San Luis Potosí.- La violencia desatada tras la muerte del líder criminal del CJNG “El Mencho”, volvió a colocar a México bajo los reflectores internacionales, luego de que Estados Unidos actualizara su advertencia de viaje por riesgos en distintas regiones del país.
La Embajada y los consulados estadounidenses difundieron un aviso urgente en el que alertan sobre bloqueos, operativos armados y afectaciones viales derivadas de los recientes hechos violentos que han alterado la movilidad y la seguridad pública.
Entre las entidades señaladas aparece San Luis Potosí, donde se recomendó evitar el uso de autopistas de peaje ante posibles interrupciones, una advertencia que evidencia la fragilidad del control territorial en diversas zonas estratégicas.
El mensaje diplomático no se limitó a una región específica. Incluyó advertencias para estados como Jalisco, Baja California, Quintana Roo, Nayarit, Sinaloa y Colima, además de otras entidades con antecedentes de violencia recurrente.
En destinos turísticos como Puerto Vallarta, Cancún y Playa del Carmen, la alerta tuvo impacto inmediato, pues las autoridades estadounidenses pidieron a sus ciudadanos minimizar desplazamientos y permanecer en resguardo hasta nuevo aviso.
El personal diplomático asignado en ciudades clave como Guadalajara, Reynosa, Tijuana y Michoacán recibió instrucciones claras de no salir de sus domicilios y trabajar de manera remota ante el riesgo de incidentes adicionales.
En Monterrey, el consulado ordenó a sus empleados no abandonar el área metropolitana, mientras que se instruyó evitar traslados hacia Mazatlán, una de las zonas más afectadas por los bloqueos carreteros.
Aunque oficialmente ningún aeropuerto cerró operaciones, la violencia sí tuvo consecuencias en la conectividad aérea, con cancelaciones masivas de vuelos en Guadalajara y Puerto Vallarta y suspensión total del transporte en este último destino.
El propio gobierno mexicano confirmó restricciones temporales en autopistas de peaje en varias entidades, entre ellas San Luis Potosí, lo que confirma que los efectos de la crisis de seguridad trascendieron lo local.

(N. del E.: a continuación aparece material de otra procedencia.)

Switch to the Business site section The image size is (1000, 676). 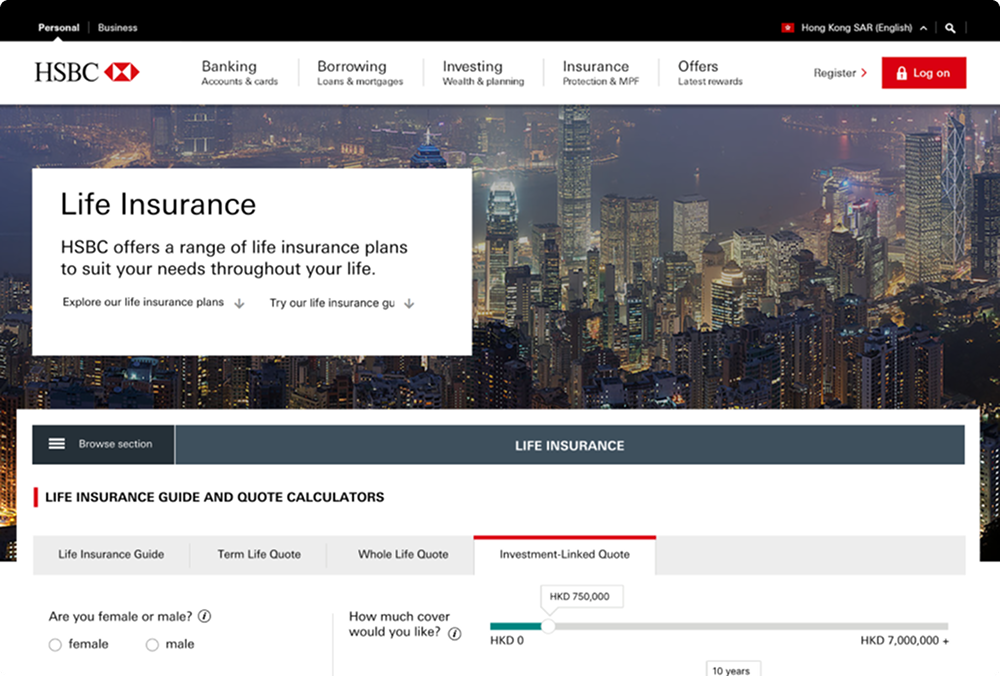tap(117, 28)
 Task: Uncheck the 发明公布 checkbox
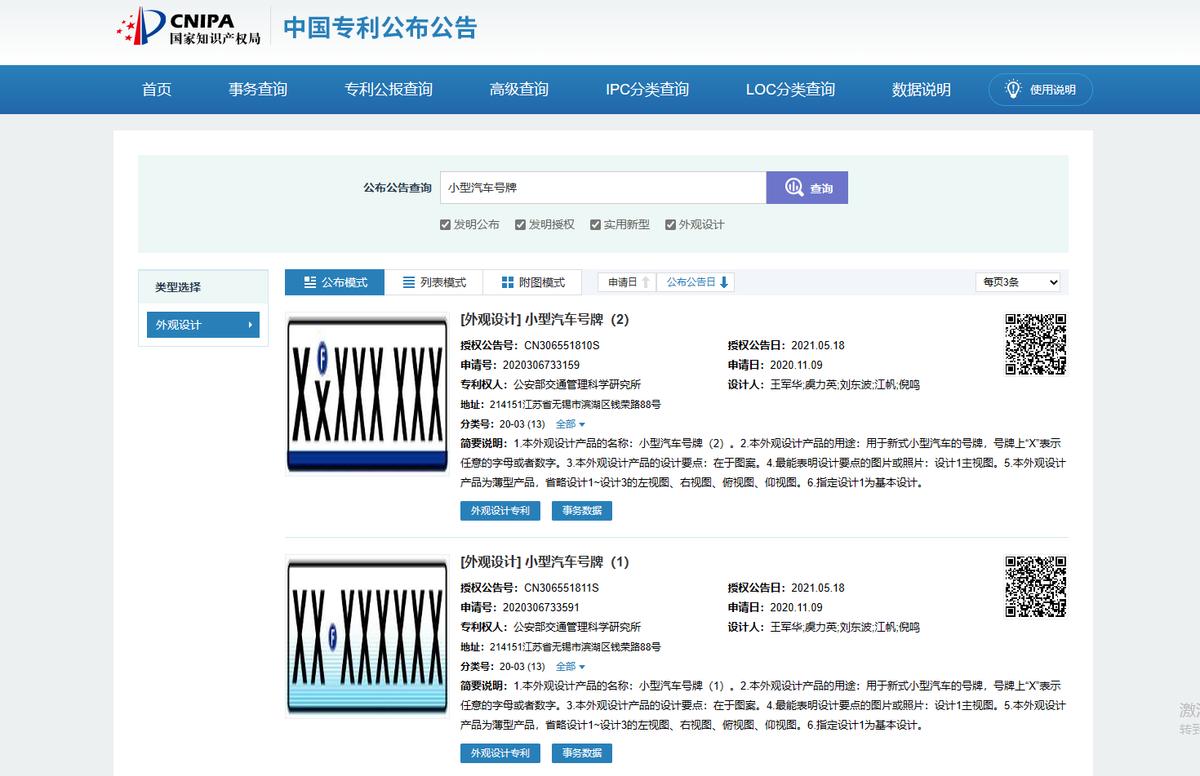tap(446, 224)
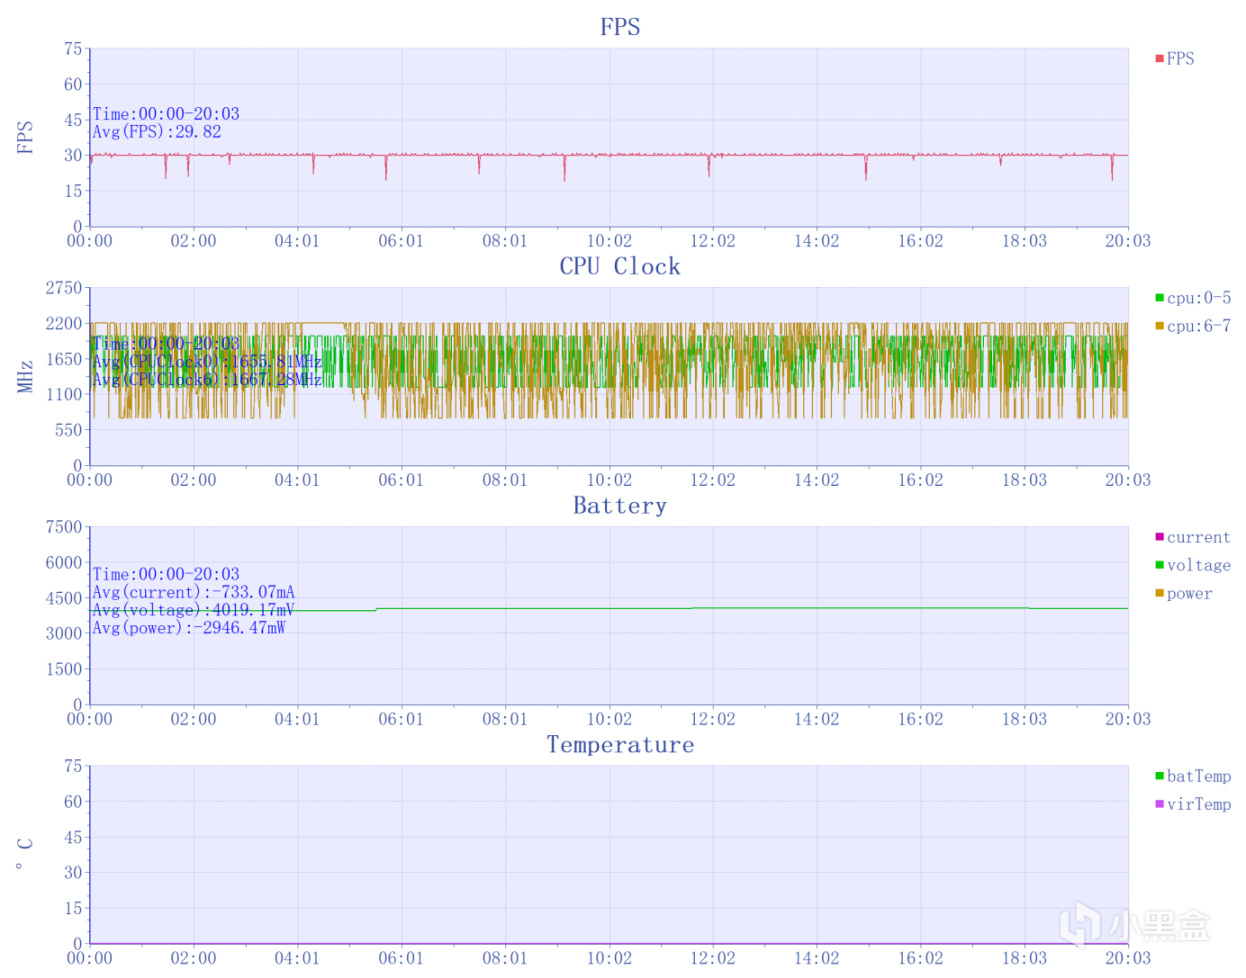Click the FPS chart title
The image size is (1246, 978).
pos(620,27)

La recomendación estadounidense fue contundente: evitar zonas cercanas a operativos policiales, mantenerse informados por canales oficiales y reducir cualquier traslado que no sea estrictamente necesario.
La alerta internacional vuelve a exponer un problema de fondo: la inseguridad ya no es solo una percepción interna, sino un factor que impacta la imagen del país, la actividad económica y la confianza extranjera.

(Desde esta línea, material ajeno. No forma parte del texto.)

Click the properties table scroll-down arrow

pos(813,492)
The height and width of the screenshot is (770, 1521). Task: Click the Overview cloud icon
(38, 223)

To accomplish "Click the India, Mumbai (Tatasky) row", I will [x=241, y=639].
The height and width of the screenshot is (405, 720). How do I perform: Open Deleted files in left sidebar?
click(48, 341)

Que una potencia extranjera advierta a sus ciudadanos no usar determinadas carreteras en territorio nacional refleja un deterioro preocupante de las condiciones de seguridad, particularmente en estados que presumen estabilidad.
En el caso de San Luis Potosí, la advertencia golpea directamente la narrativa oficial de control y gobernabilidad, al incluir a la entidad dentro de los focos de atención por riesgo carretero.

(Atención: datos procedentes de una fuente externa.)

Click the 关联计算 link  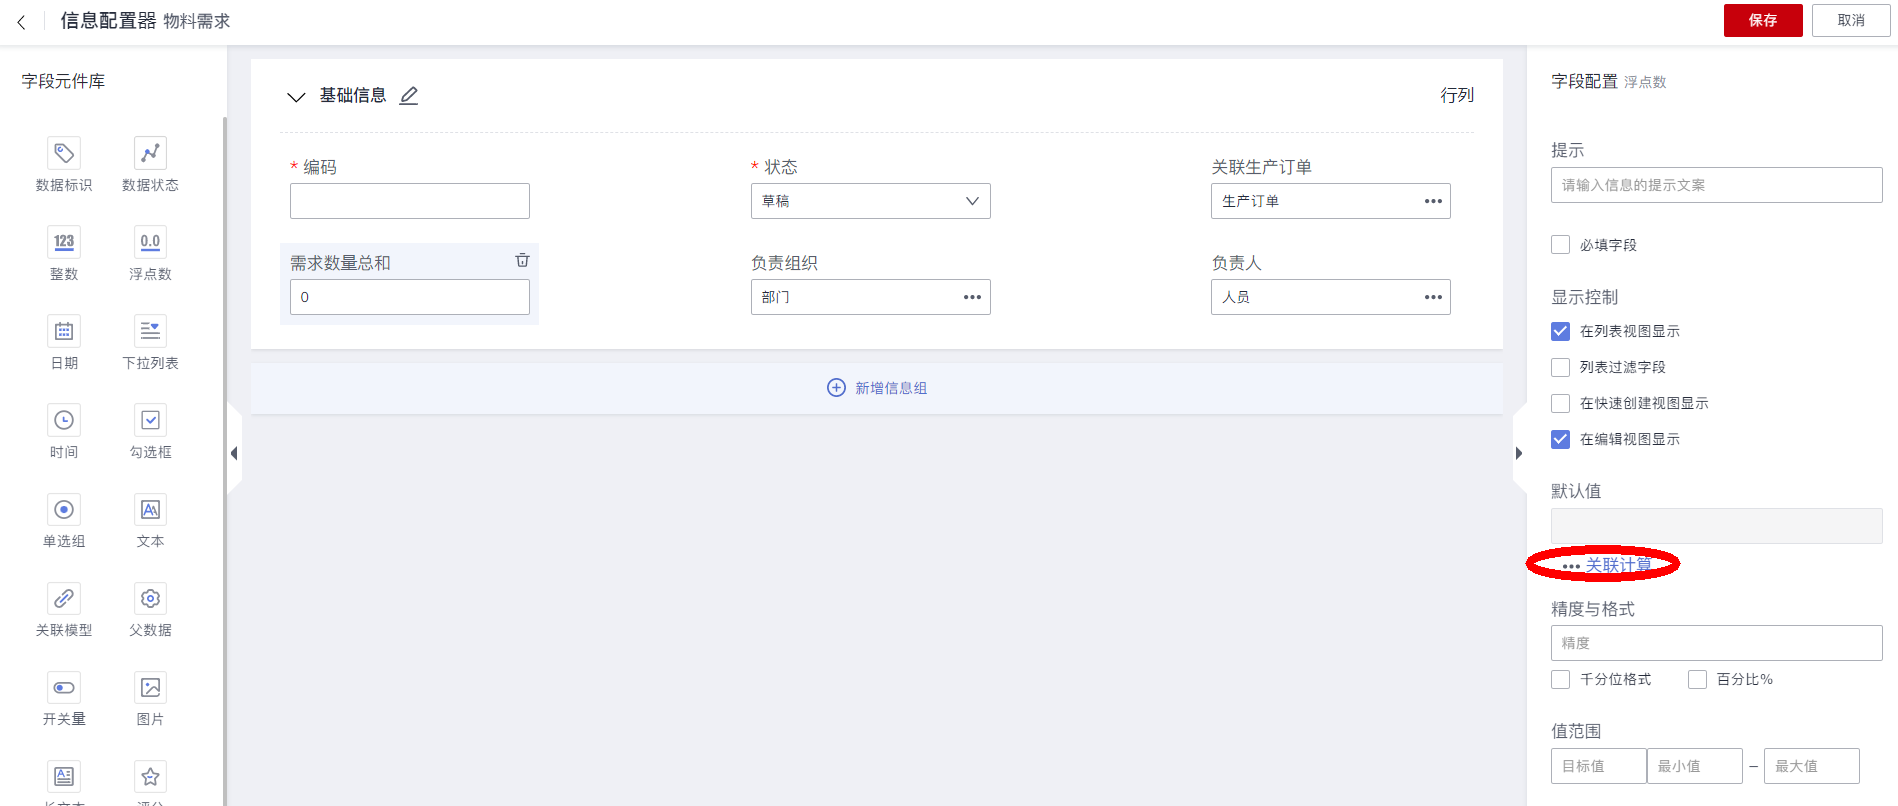coord(1618,565)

Más allá de los comunicados, la realidad es que la violencia sigue alterando la vida cotidiana, afectando la movilidad y obligando a gobiernos extranjeros a emitir recomendaciones que dejan en evidencia la crisis estructural.
La pregunta inevitable es cuánto más puede normalizarse que carreteras, ciudades y destinos turísticos queden sujetos a alertas internacionales sin que exista una estrategia efectiva que devuelva certidumbre y seguridad plena.